▸ **RECORDS FOR THE TASK**:

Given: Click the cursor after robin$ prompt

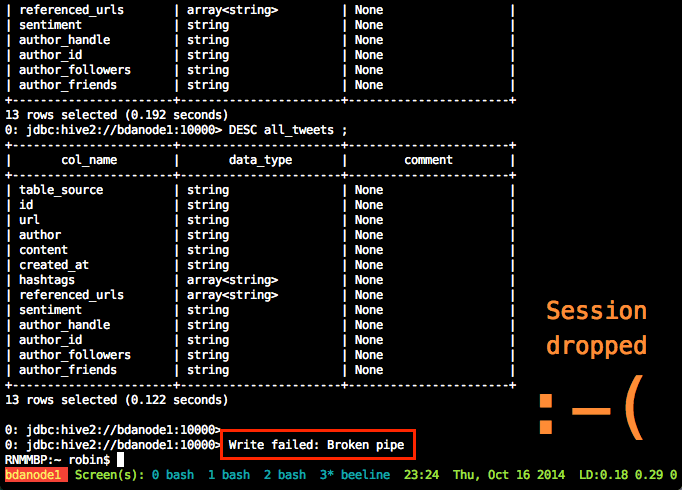Looking at the screenshot, I should tap(121, 459).
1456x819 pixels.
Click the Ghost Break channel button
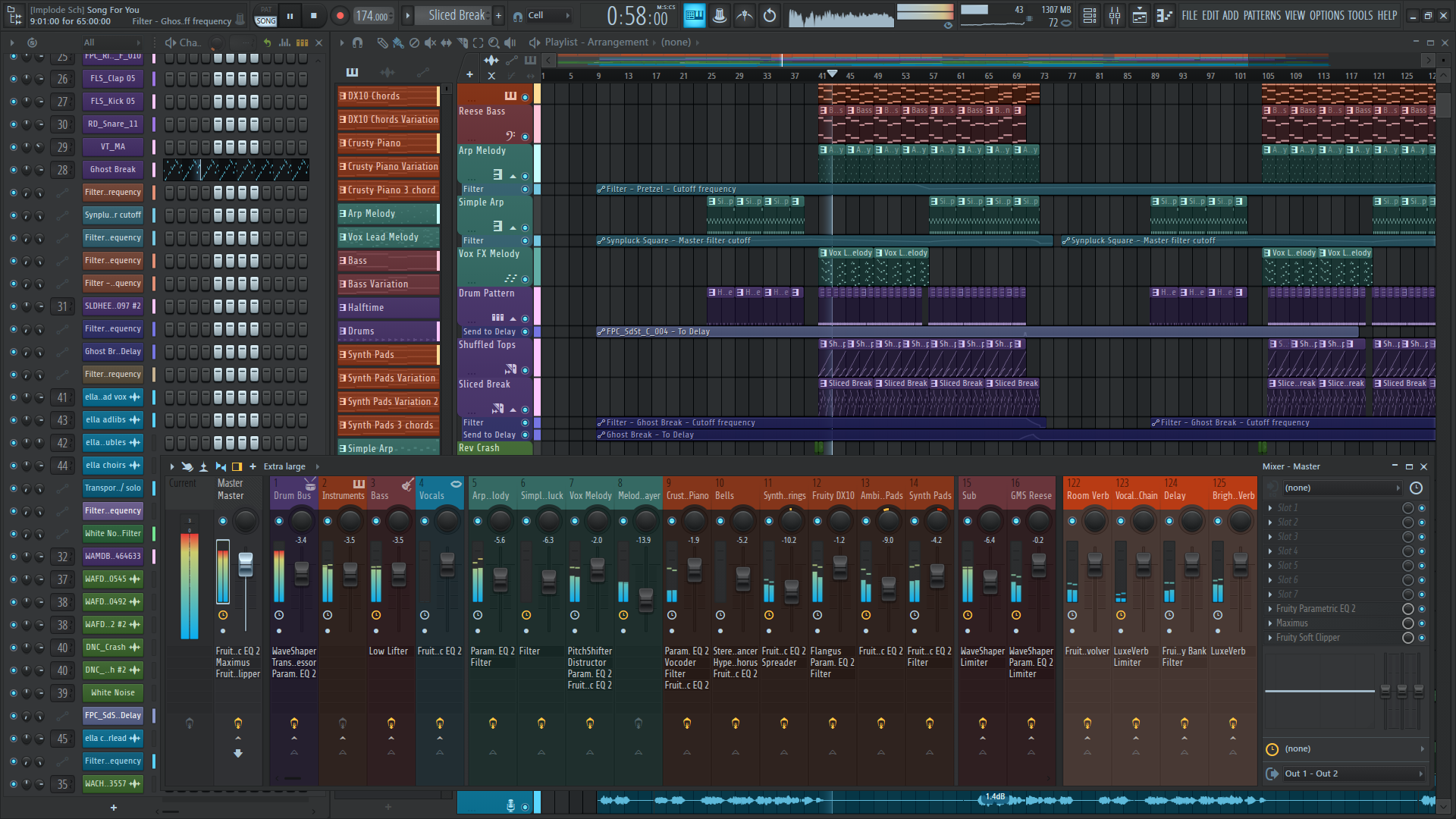click(113, 169)
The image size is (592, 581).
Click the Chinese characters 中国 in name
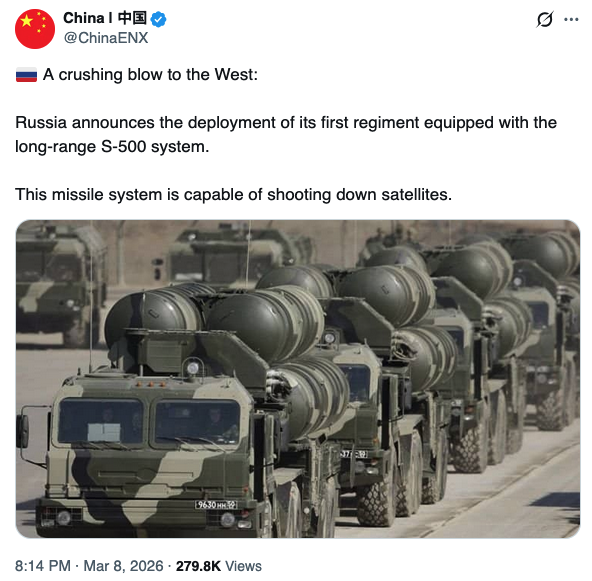(x=132, y=18)
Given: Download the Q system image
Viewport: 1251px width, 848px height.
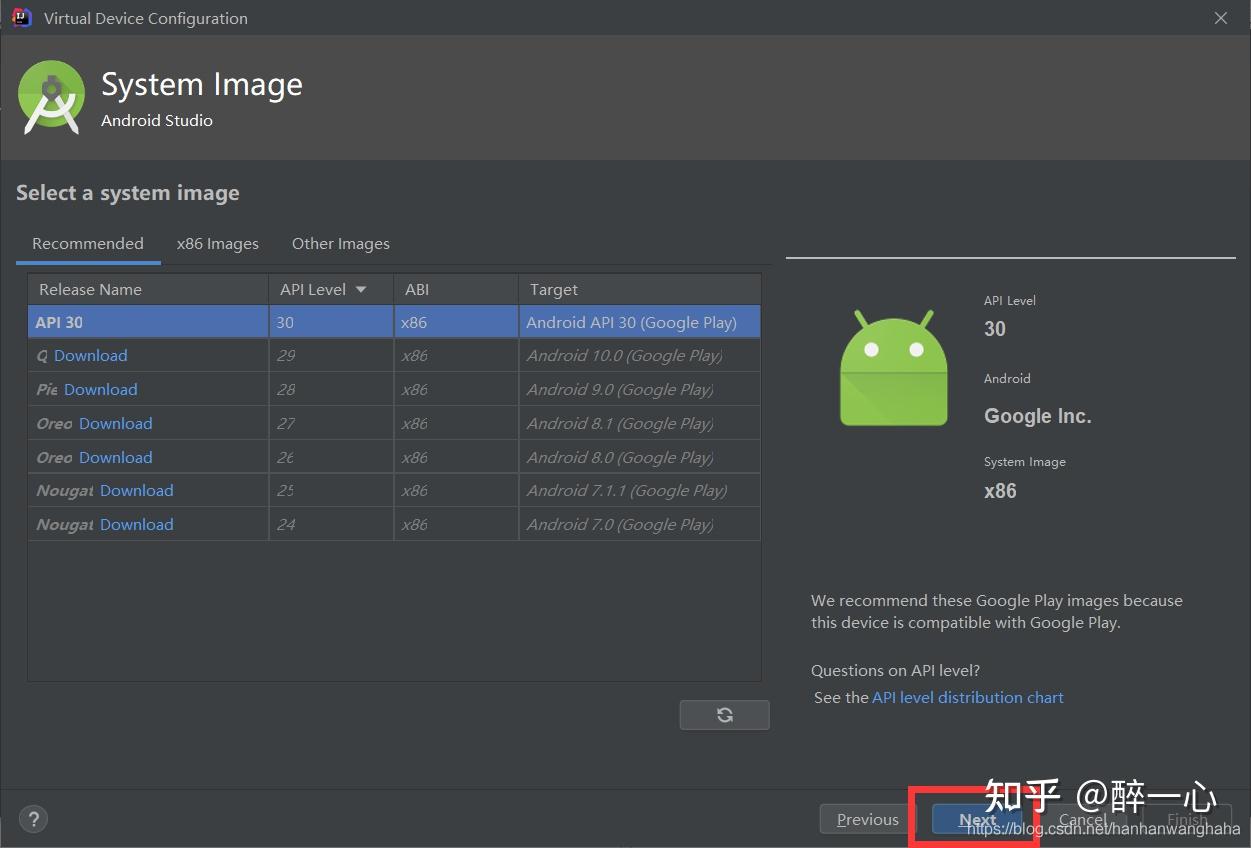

▸ **YOUR OBJECTIVE**:
Render the rows as a numbered list, starting at the line containing "1456x819 pixels." and ending at the end of the rows. Skip any blank lines and leave the pictures out of your answer.

▸ **THE ANSWER**:
1. 1456x819 pixels.
2. Click the Ghost Break channel button
3. click(113, 169)
4. The image size is (592, 581).
5. Click the Chinese characters 中国 in name
6. (x=132, y=18)
7. Given: Download the Q system image
8. Viewport: 1251px width, 848px height.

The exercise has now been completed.